The current budget does away with $160,000 in support for the Lewiston-Auburn Economic Growth Council for the coming fiscal year, replacing its marketing, business promotion and small business loan programs with Auburn-specific alternatives.
“The things we need help to do is to grow the city, and we’re not getting it,” LaBonte said. “To some extent we’ve had to work outside of the agencies we pay to do all this work. So either those agencies need to deliver or we’ll go find other partners.”
Just last year, the city effectively took over Great Falls TV, moving its staff and operations out of Central Maine Community College and into Auburn Hall, taking over a greater portion of the budget from Lewiston.
Great Falls TV staff, not city employees, now record and edit all of the public meetings in Auburn Hall, including the City Council meetings. Lewiston staff still operate the cameras for Lewiston City Hall’s public meetings, sending the feed to the Auburn Hall offices for rebroadcast.
Of the 10 shared Lewiston-Auburn shared service groups operating today, LaBonte said only the Lewiston-Auburn Water Pollution Control Authority operates as it should. That facility, south of the downtown in Lewiston, treats all Twin Cities sewage.
“It’s a well-run facility,” LaBonte said. “It’s a model built on fees for service, and each city gets to purchase the level of capacity they need.”

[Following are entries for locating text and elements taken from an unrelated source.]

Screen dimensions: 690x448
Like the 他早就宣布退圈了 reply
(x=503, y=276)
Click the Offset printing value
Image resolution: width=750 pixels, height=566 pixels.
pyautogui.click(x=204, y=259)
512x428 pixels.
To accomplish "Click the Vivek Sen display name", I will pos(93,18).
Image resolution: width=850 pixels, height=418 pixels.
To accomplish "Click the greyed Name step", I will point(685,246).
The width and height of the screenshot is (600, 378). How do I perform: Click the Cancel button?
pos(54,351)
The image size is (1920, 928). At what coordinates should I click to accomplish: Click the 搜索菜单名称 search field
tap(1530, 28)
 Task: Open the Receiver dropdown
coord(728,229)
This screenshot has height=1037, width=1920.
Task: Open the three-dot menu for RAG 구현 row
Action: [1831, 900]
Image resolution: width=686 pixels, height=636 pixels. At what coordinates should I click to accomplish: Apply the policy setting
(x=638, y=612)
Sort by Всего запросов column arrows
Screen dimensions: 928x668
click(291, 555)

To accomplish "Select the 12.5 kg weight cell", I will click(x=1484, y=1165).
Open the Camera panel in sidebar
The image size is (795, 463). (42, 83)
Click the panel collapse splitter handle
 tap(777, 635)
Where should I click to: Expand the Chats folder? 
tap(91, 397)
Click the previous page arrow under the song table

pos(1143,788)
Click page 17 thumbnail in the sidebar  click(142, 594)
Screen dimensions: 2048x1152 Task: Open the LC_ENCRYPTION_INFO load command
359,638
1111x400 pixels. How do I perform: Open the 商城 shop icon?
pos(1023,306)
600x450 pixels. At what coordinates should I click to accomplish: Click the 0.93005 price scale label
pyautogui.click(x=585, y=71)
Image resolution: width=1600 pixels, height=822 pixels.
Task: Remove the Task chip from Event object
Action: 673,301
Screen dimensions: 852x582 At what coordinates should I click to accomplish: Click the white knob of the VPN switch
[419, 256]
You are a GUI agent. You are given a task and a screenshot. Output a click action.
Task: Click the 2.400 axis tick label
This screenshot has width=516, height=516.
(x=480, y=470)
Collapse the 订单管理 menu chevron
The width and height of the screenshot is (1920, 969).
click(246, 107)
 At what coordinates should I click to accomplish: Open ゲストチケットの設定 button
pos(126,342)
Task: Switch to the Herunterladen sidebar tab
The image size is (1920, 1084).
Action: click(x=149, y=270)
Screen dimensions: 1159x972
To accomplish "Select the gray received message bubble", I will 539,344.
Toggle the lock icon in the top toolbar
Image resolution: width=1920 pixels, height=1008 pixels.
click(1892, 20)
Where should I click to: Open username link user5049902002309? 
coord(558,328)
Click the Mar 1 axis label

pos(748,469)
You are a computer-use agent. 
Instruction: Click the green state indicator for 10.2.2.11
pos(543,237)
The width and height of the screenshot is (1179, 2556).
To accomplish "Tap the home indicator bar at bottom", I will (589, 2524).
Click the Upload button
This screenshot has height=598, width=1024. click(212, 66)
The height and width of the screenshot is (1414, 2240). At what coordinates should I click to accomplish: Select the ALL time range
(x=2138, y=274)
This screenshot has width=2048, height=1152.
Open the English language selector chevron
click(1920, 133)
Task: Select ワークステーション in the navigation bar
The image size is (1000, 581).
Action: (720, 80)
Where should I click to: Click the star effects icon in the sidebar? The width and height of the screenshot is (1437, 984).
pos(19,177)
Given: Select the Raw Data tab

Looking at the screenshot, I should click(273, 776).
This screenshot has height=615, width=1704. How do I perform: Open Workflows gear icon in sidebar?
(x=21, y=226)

In LaBonte’s mind, that should be the model for shared services. He imagines semi-private groups offering regional services and charging a fee for them. Lewiston and Auburn could opt in or out, but so could other neighboring towns or private businesses.
“You could create a competing government to Androscoggin County,” LaBonte said. “You could sell transit services to the rest of the county, infrastructure management and various things. Then you allow municipal autonomy. They can sign multiple-year contracts, but rural communities can opt in for a rural level of service.”